§ From William C. C. Claiborne
21 April 1804, New Orleans. “I have nothing interesting to communicate, nor would I write you by this mail, were it not to inform you, that the most perfect good order prevails in this city. I find, the most trifling occurrences here, attract attention to the Northward, and that a disposition exists among some people to give to certain events a consequence they do not merit: To prevent therefore misrepresentations, I have thought it proper to write you by every mail.
“M. Laussat (it is said) will leave this port in the course of the day, on his passage to Guadaloup, but the period of his departure and place of destination are not certainly known.1
“My letter to the Secretary of War, which goes by this mail, will acquaint you with the State of things on the Mobille.2
“General Wilkinson will sail tomorrow or next day for New-York on board the Ship Louisiana.”
RC (DNA: RG 59, TP, Orleans, vol. 4); letterbook copy (Ms-Ar: Claiborne Executive Journal, vol. 13).
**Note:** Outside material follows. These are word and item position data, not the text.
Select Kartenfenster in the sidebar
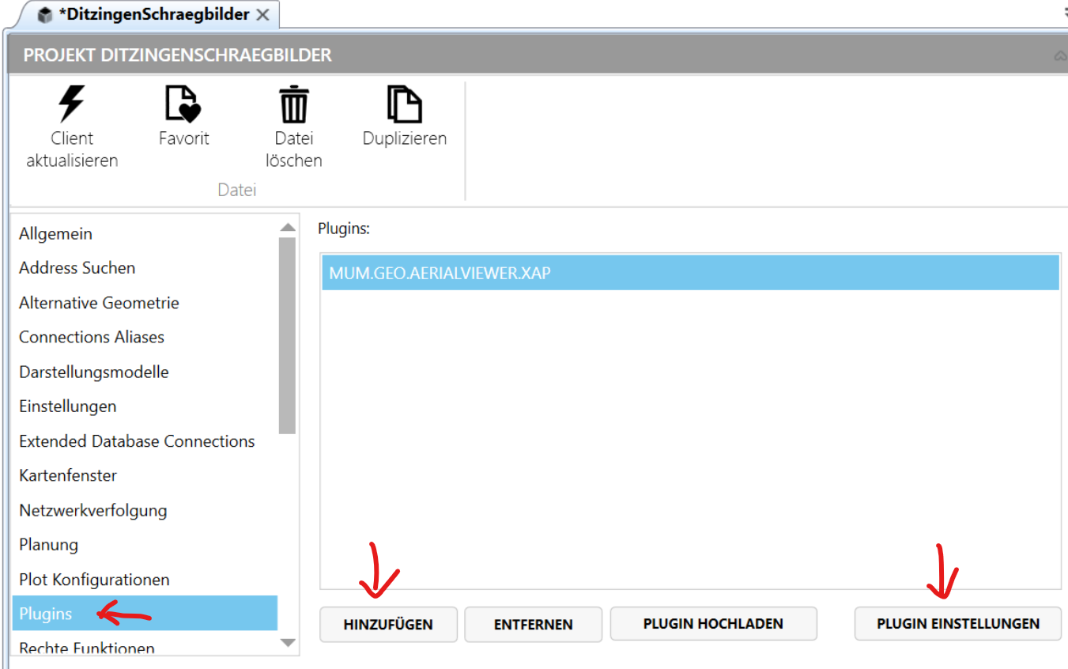 68,475
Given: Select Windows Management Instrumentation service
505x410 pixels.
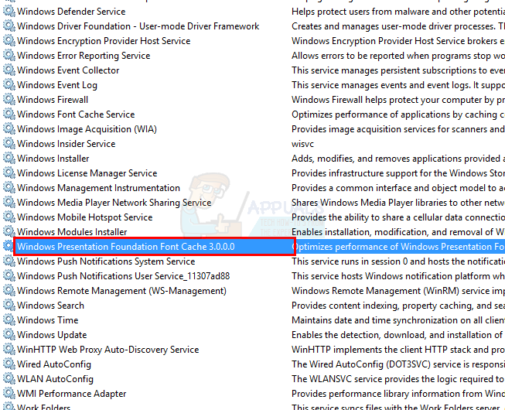Looking at the screenshot, I should 98,188.
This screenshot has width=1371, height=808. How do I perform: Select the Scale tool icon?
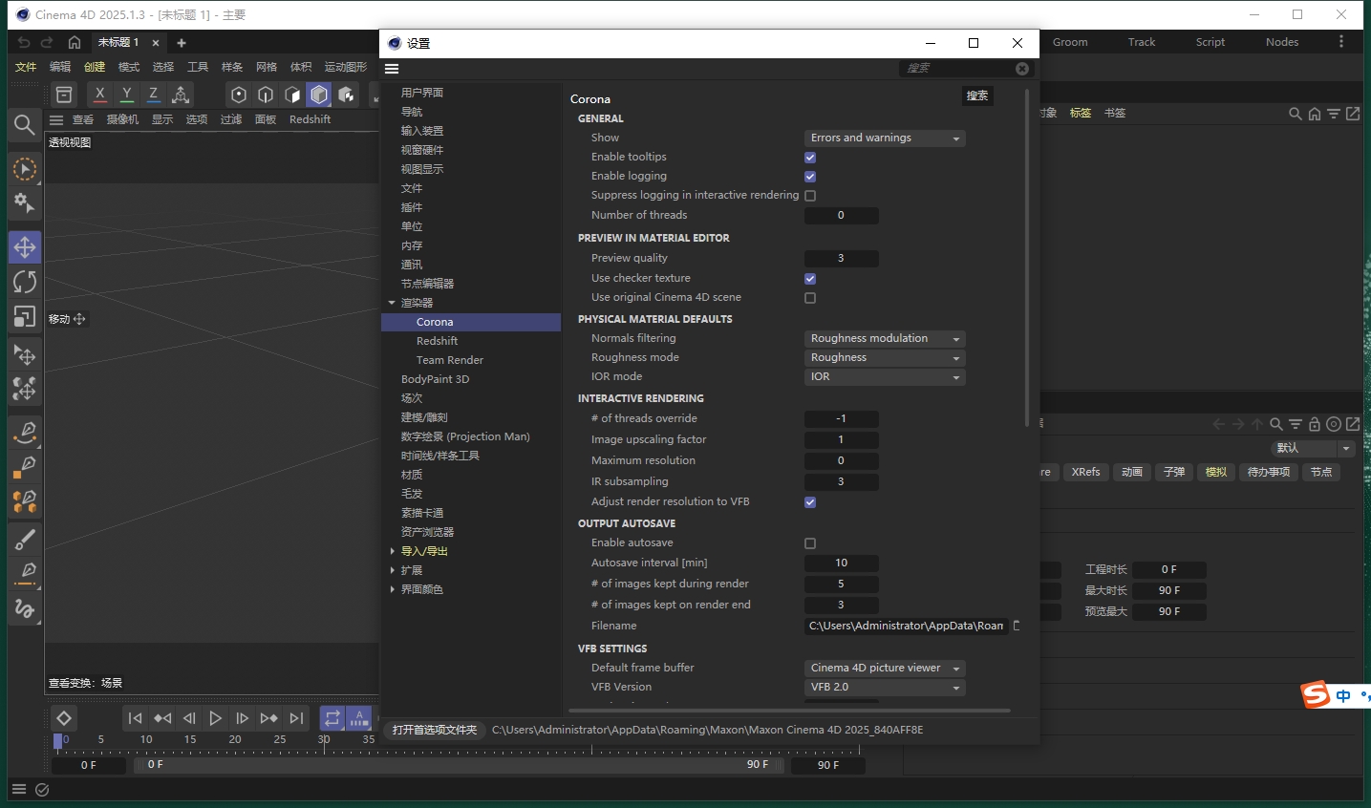point(25,316)
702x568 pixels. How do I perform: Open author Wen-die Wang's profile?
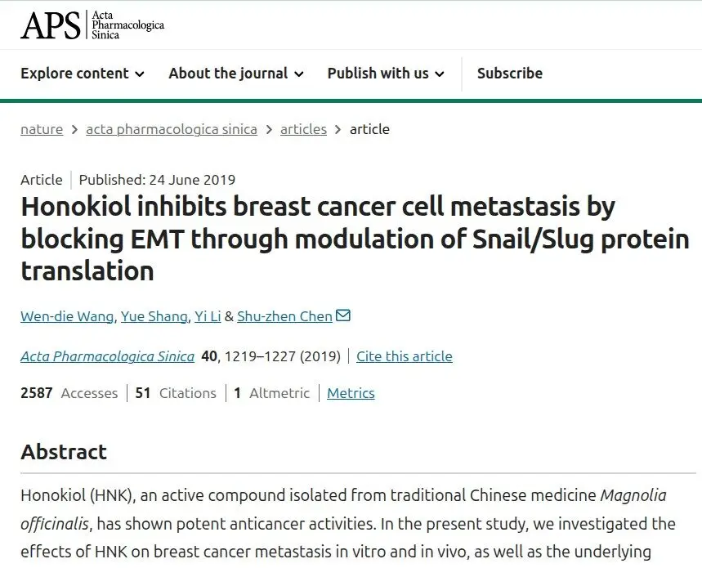67,316
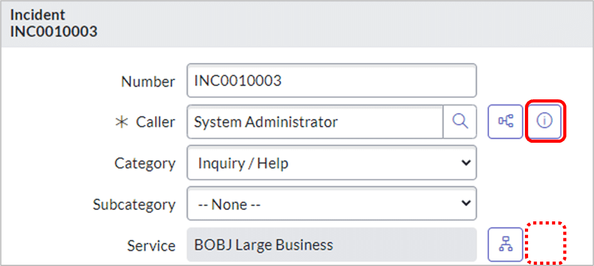Focus the Number field INC0010003

tap(332, 80)
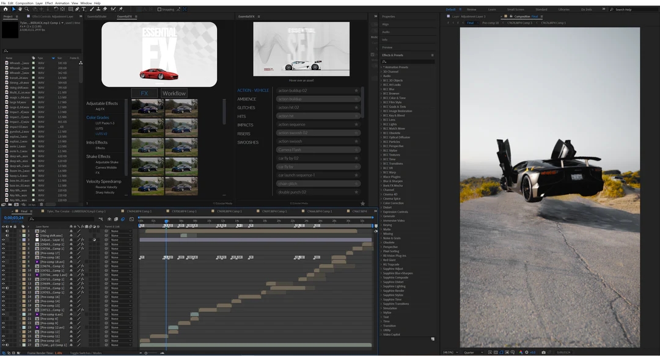Click the Workflow button in EssentialFX

(174, 93)
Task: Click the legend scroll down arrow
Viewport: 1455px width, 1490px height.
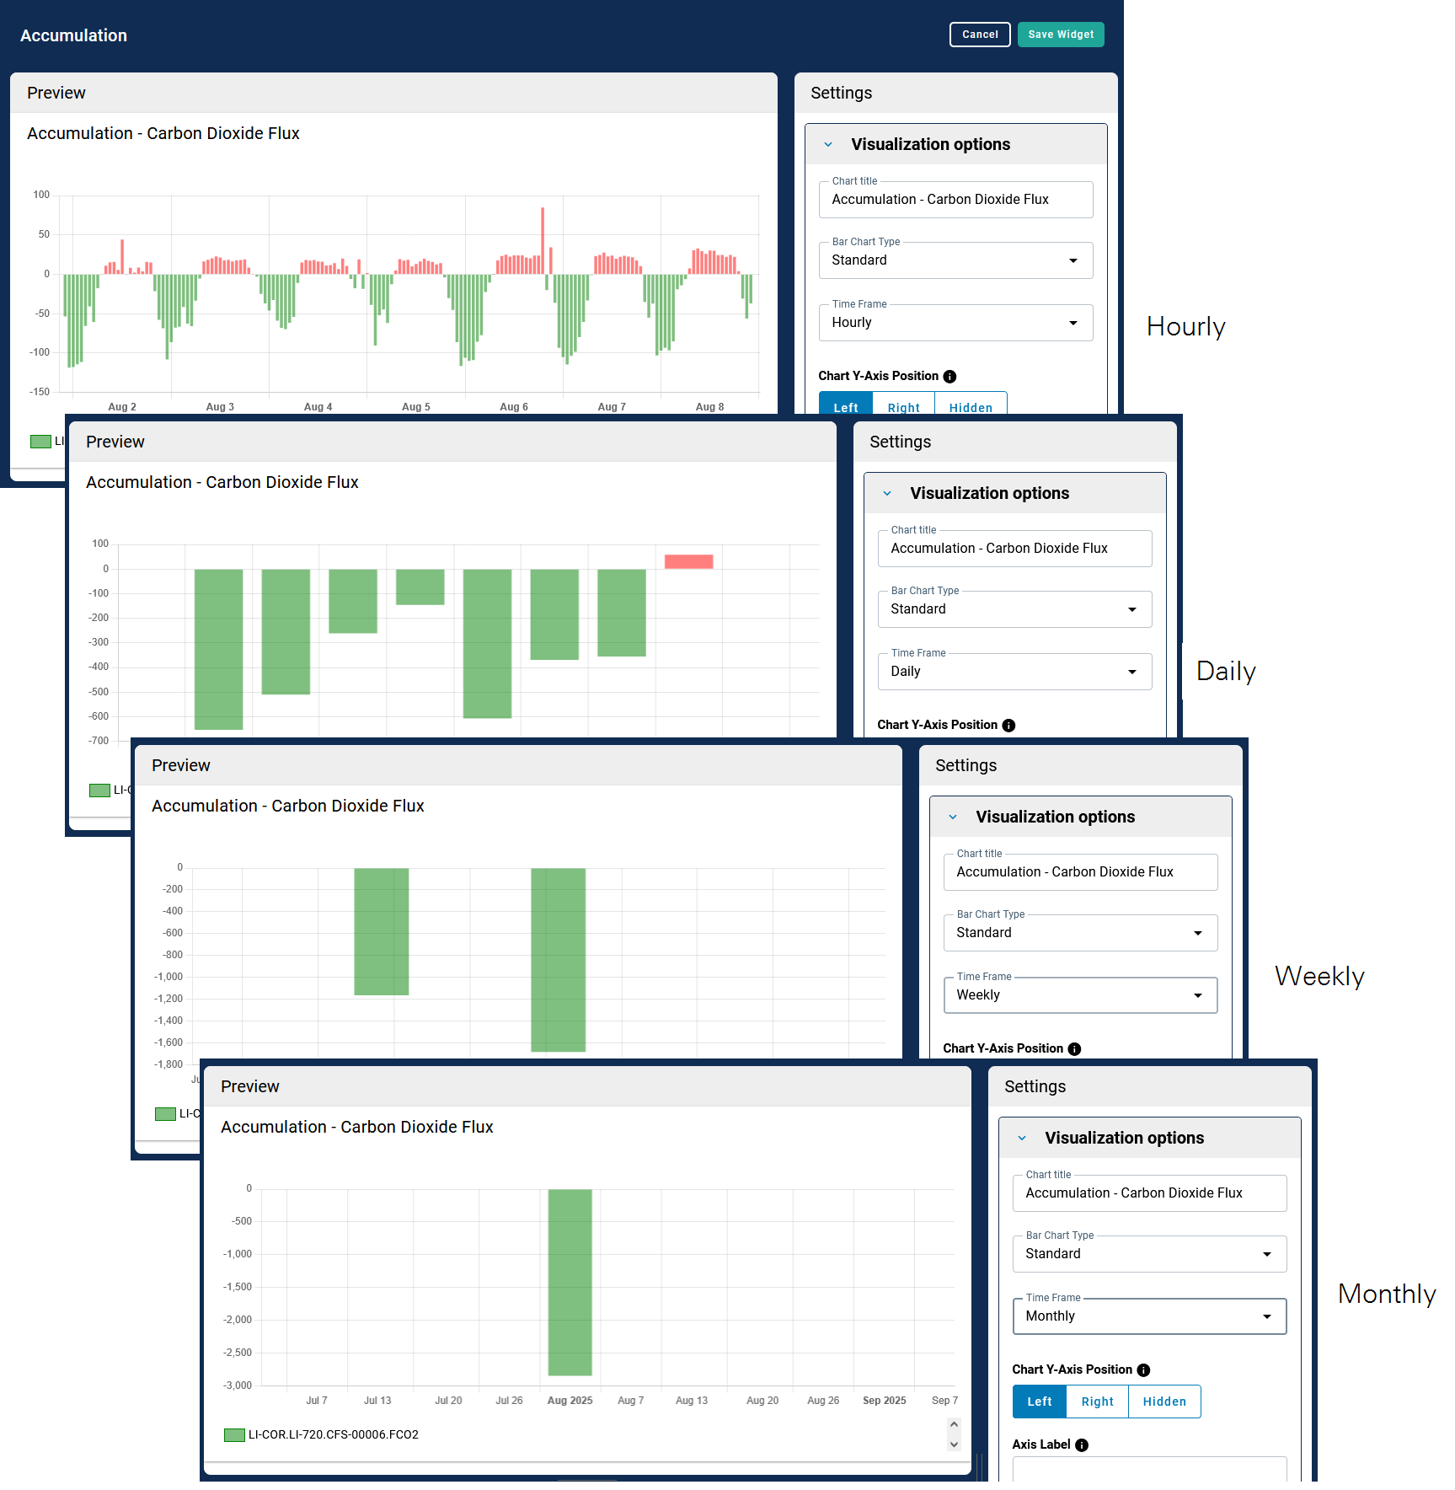Action: pos(954,1444)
RC 2 pp.; in a clerk’s hand, signed by Claiborne; docketed by Wagner as received 22 May.
1. Laussat left New Orleans at sunrise on 21 Apr., sailing under the name of Pierre Lanthois in the American ship Natchez to Martinique, where he had been appointed prefect (Laussat, Memoirs of My Life, 74, 105–6, 130 n. 37).
2. In his 20 Apr. 1804 letter to Dearborn, Claiborne reported that he had advised Joseph Chambers, U.S. factor for the Choctaw, to ship peltry to Philadelphia through New Orleans. The Spanish officials at Mobile demanded payment of a duty, which Chambers paid under protest. Provisions sent to Fort Stoddert were also subject to a duty at Mobile, as were all exports passing down that river. Claiborne added that the Spanish were fortifying Mobile and Pensacola and listed the number of troops at both places (Rowland, Claiborne Letter Books, 2:108).